▶ **Request 1**
What software does the network traffic features text say was used for the data analysis?
▶ **Request 2**
In the network traffic features text, rewrite the stretch from "Given the huge" through "to numeric values.", putting "categorical attributes" wherever "symbolic attributes" appears.
▶ **Request 3**
Extend the network traffic features text with the passage that follows its final sentence.

▶ **Text excerpt**
_ _ _

Traffic features computed using a two-second time window:

  1. 23.

    Count: number of connections to the same host as the current connection in the past two seconds.

  2. 24.

    Serror_rate: % of connections that have “SYN” errors.

  3. 25.

    Rerror_rate: % of connections that have “REJ” errors.

  4. 26.

    Same_srv_rate: % of connections to the same service.

  5. 27.

    Diff_srv_rate: % of connections to different services.

  6. 28.

    Srv_count: number of connections to the same service as the current connection in the past two seconds.

    The following features refer to these same-service connections.

  7. 29.

    Srv_serror_rate: % of connections that have “SYN” errors.

  8. 30.

    Srv_rerror_rate: % of connections that have “REJ” errors.

  9. 31.

    Srv_diff_host_rate: % of connections to different hosts.

In addition to traffic features computed using a two-second time window, we added nine other similar attributes but relative to the destination and marked them with “dst”. There is also a “class” attribute that identifies the type of attack, which is our target attribute.

In the following subsections, we detail the various components used in our system. For the data analysis, we used KNIME software, which enables data pre-processing (extractions, transformation and loading, modelling [20,21,22], analysing, and displaying data.)

4.1 Preprocessing and Features Selection

Given the huge number of features, we are compelled to make a selection of the essential attributes. Also, the attributes have different types: continuous, discrete and symbolic, each with its own resolution and range of variation. We can convert symbolic attributes into numerical (attributes like protocol_type, service, flag) and normalize the other attributes between 0 and 1.

We can observe the following blocks by using KNIME model [9]:

  • ARFF Reader: It reads the file containing the samples.

  • Partitioning: It partitions the table considering only 10% of the dataset.

  • Category to Number: It takes symbolic attributes and converts them to numeric values.

  • Row Filter: It filters rows of non-malicious connections by marking them with a 0 and rows of malicious connections by marking them with 1.

_ _ _

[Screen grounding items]
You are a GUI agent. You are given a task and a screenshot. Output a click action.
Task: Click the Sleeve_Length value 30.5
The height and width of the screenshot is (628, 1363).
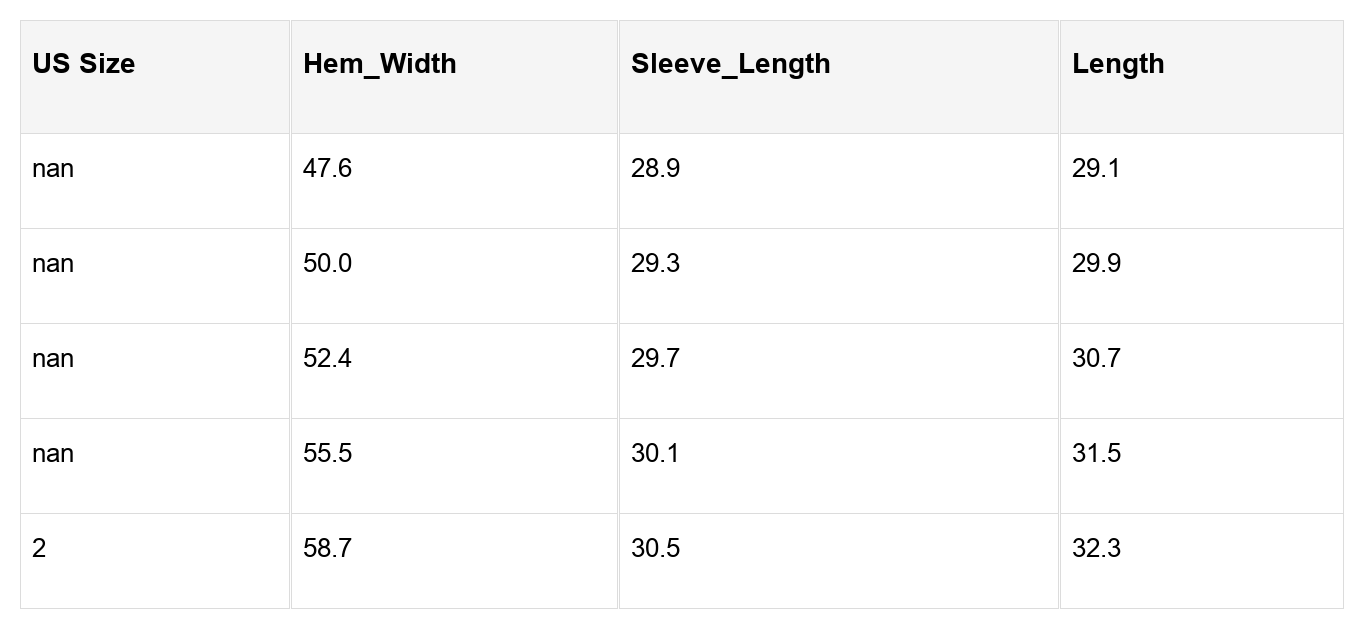656,549
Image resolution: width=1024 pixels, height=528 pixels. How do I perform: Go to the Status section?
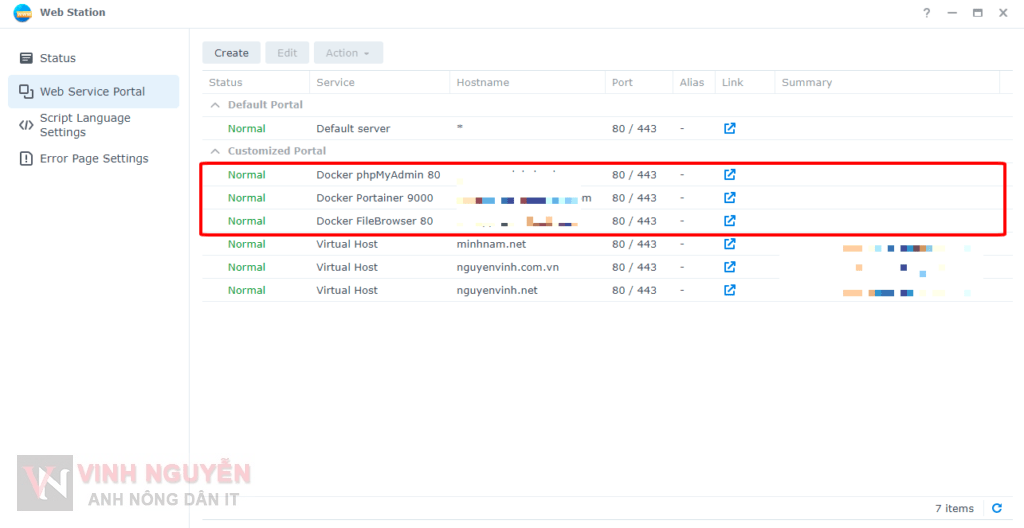pos(58,58)
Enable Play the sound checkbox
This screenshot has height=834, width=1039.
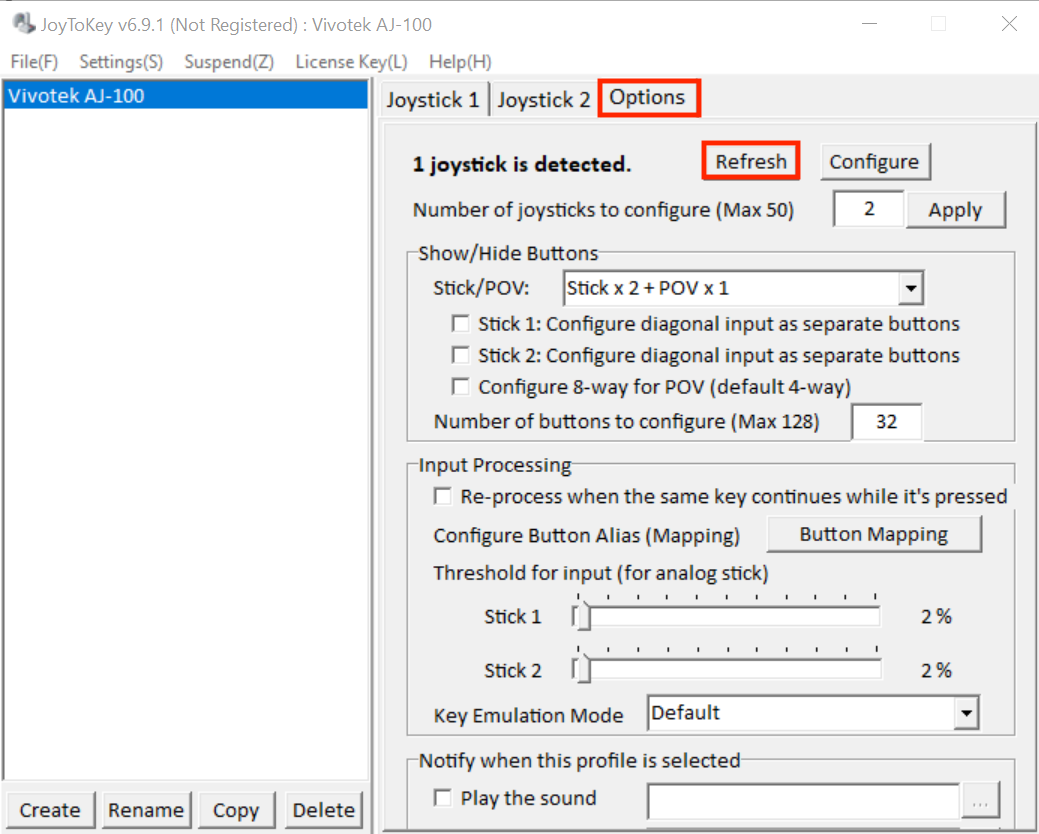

_ _ _

▶ **Exercise result 1**
KNIME

▶ **Exercise result 2**
Given the huge number of features, we are compelled to make a selection of the essential attributes. Also, the attributes have different types: continuous, discrete and symbolic, each with its own resolution and range of variation. We can convert categorical attributes into numerical (attributes like protocol_type, service, flag) and normalize the other attributes between 0 and 1.

We can observe the following blocks by using KNIME model [9]:

  • ARFF Reader: It reads the file containing the samples.

  • Partitioning: It partitions the table considering only 10% of the dataset.

  • Category to Number: It takes categorical attributes and converts them to numeric values.

▶ **Exercise result 3**
  • Concatenate: It combines the changed tables.

  • Normalizer: It normalizes between 0 and 1 the attribute values, dividing the value of each attribute by its maximum.

  • Color Manager: It assigns a color to the Normal class (0) and one to Attack class (1).

  • AttributeSelectedClassifier (v3.7): It carries out the selection of the most discriminating attributes, based on various algorithms that we show next.

To select the discriminating attributes, we tested different configurations for the AttributeSelectedClassifier block, also making use of an external tool, Weka Explorer, to better display the outcomes. No substantial differences were noted: both search algorithms on 31 attributes will select 11: protocol_type, service, flag, src_bytes, dst_bytes, land, wrong_fragment, root_shell, count, diff_srv_rate, dst_host_same_src_port_rate.

We have considered the two following search algorithms:

  • GreadyStepwise: This basically uses a Hill Climbing (HC) algorithm to return a number of essential features equal to 11. The choice of HC algorithm is preferred due to its lower computational time (about 28 s in our experiments).

  • BestFirst: This is similar to GreadyStepwise but with the use of backtracking. It returns the same number of features (11) but with a higher computational time (32 s), reason for which it was discarded.

We applied, in addition, the ranker in order to obtain a consistency on features choices. From a list of attributes classified by an evaluator, it sorts them in descending vote and still get a consistent choice. All these blocks, for practical reasons, are encapsulated in a single meta-node, called Pre-processing.

4.2 Training of the Multilevel Perceptron

In this phase, we present examples to the network and then we calculate the resulting error, with respect to the desired outputs. Based on this value, it is decided whether to train the network again or not.

An epoch is defined as the amount of time elapsing between the presentation of the first sample of the training set and the last one. Therefore, the termination condition may be a predetermined number of reasonably epochs coming to a point where the error is less than an established value. In KNIME we used WekaMultiLayerPerceptron and WekaPredictor to achieve the MLP network. It should be noted here that the neurons are using a sigmoidal activation function.

The block diagram of the subsystem used for the test is shown in Fig. 1.

Fig. 1.
figure 1

KNIME training scheme.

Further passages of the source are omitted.